Alors que le LHC s’apprête à entamer une nouvelle saison de prise de données, des scientifiques et des ingénieurs du monde entier travaillent à développer de tout nouveaux aimants destinés au LHC à haute luminosité (HL-LHC), l’amélioration du LHC.
Il faudra en effet remplacer plus d’un kilomètre de la machine LHC pour cette amélioration. L’installation commencera en 2024 et concernera environ 100 aimants de 11 nouveaux types : quatre types d’aimants principaux (dipôles et quadripôles servant à incurver et focaliser le faisceau) et sept types d’aimants correcteurs.
Les nouveaux quadripôles principaux, qui seront placés dans les régions d’insertion, en amont et en aval des détecteurs ATLAS et CMS, utilisent une technologie-clé innovante qui permet d’atteindre des champs supérieurs à 10 teslas. Ils sont construits en niobium-étain, à partir d’une conception unique, grâce à laquelle la puissance de crête du champ magnétique peut être supérieure de 50 % à celle obtenue avec les dipôles actuels, et donc passer d’environ huit à environ 12 teslas. Ces aimants, qui remplaceront les quadripôles des triplets du LHC, assureront la compression des faisceaux avant les collisions. Ils contribueront à faire augmenter la luminosité intégrée du HL-LHC (c’est-à-dire le nombre total de collisions), jusqu’à la rendre dix fois supérieure à la valeur nominale initiale du LHC.
Les nouveaux quadripôles sont développés dans le cadre d’une collaboration entre le CERN et le projet LHC-AUP (LHC Accelerator Upgrade Project), auquel participent trois laboratoires des États-Unis. Deux types de ces nouveaux quadripôles, de longueurs différentes (4,5 mètres aux USA et 7,5 mètres au CERN), sont en cours de développement.
La phase de conception étant à présent terminée, les aimants principaux sont dans la phase de la fabrication de prototypes. Vu le coût élevé des matériaux composant les aimants, des tests sont réalisés sur des modèles plus courts afin d’évaluer la stabilité de la conception et de la structure mécanique. L’un des principaux problèmes avec le Nb3Sn est la gestion des contractions thermiques ; les matériaux qui composent l’aimant doivent en effet subir des changements de température extrêmes : ils sont chauffés à 650 °C pour la fabrication du supraconducteur, et ensuite refroidis à des températures cryogéniques, ce qui est nécessaire pour que les aimants puissent être supraconducteurs.

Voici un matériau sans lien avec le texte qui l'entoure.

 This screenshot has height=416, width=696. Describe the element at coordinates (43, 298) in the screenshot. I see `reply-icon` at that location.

L’année passée, un modèle de quadripôle court (1,5 mètre de long) formé de deux bobines issues du programme LARP (LHC Accelerator Research Program) et deux bobines du CERN a été testé aux États-Unis, et a atteint un champ magnétique de crête de 13 T. Un autre modèle court, formé de trois bobines construites au CERN et une aux États-Unis, a été testé plus tard dans l’année, au CERN, afin de vérifier le caractère reproductible de cette performance. Il a atteint un champ maximal de 12,2 T, soit une valeur supérieure au champ magnétique nominal mais inférieure de quelques dixièmes de teslas à l’objectif fixé par la dernière performance. Un autre essai de cet assemblage sera réalisé dans la seconde partie de l’année. Un troisième modèle court des triplets qui seront placés en amont et en aval d’ATLAS et de CMS, le premier à être formé d’un ensemble homogène de bobines, sera prochainement testé au CERN. Il s’agira d’un test important pour valider plusieurs des caractéristiques de la conception de ce quadripôle.

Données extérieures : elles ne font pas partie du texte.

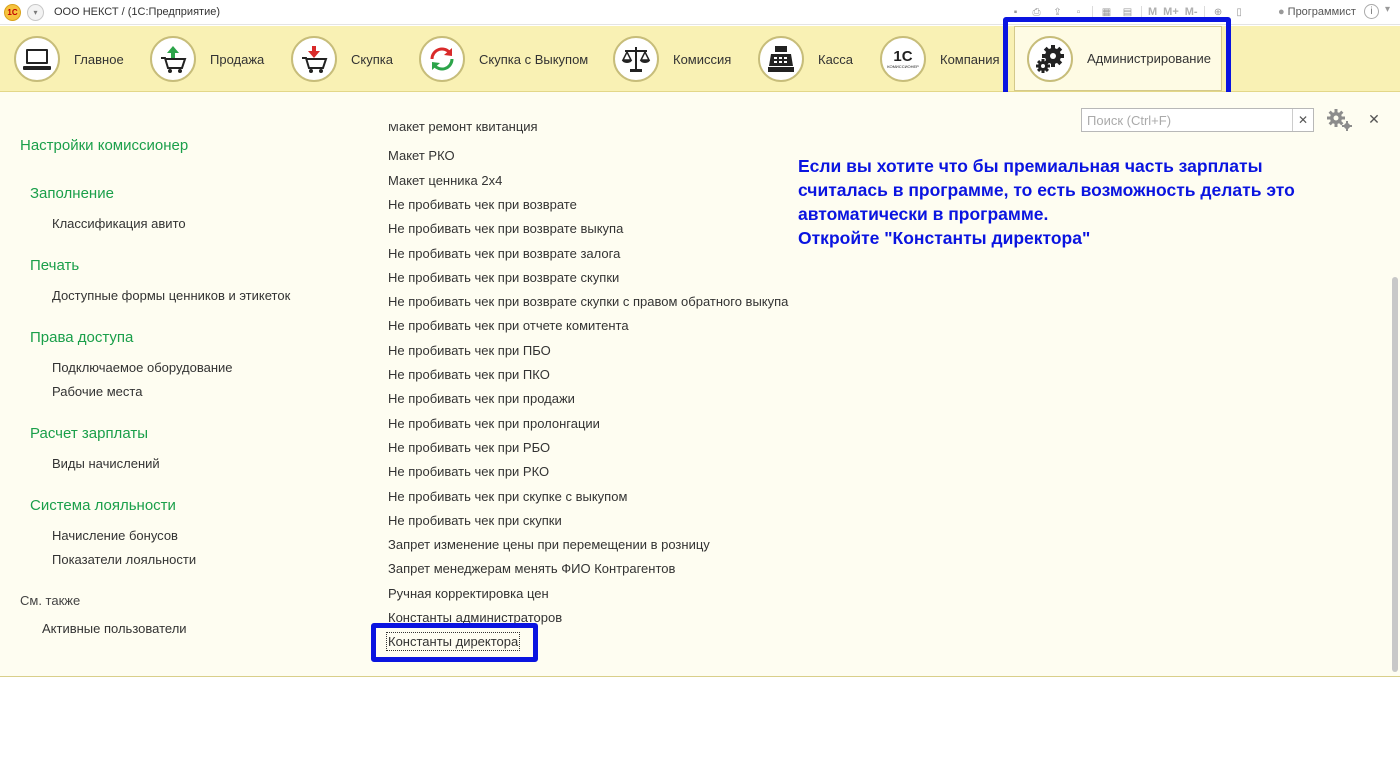  Describe the element at coordinates (238, 59) in the screenshot. I see `section-label: Продажа` at that location.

En janvier 2017, une bobine complète de 4,5 mètres – une longueur record sur le plan mondial pour un aimant en Nb3Sn destiné à un accélérateur – a été testée au Laboratoire national de Brookhaven, aux États-Unis ; elle a atteint la valeur de champ nominale de 13,4 T.
Pendant ce temps, au CERN, la phase d’enroulement de bobines de 7,15 m de long a déjà commencé dans le hall d’assemblage des grands aimants. « Passer d’un à sept mètres n’est absolument pas une tâche de tout repos, et c’est l’une des grandes difficultés technologiques de ce projet, explique Ezio Todesco, physicien de la section Conception et technologie des aimants supraconducteurs au sein du groupe Aimants, cryostats et supraconducteurs, dans le département Technologie, qui dirige les travaux du projet lié aux aimants destinés aux régions d’insertion du HL-LHC. Entre la fin de cette année et la fin de l’année prochaine, nous testerons les premiers prototypes de longueur complète. Nous aurons alors la confirmation qu'ils fonctionnent comme prévu, ou nous verrons s’il est nécessaire de modifier la conception », poursuit-il.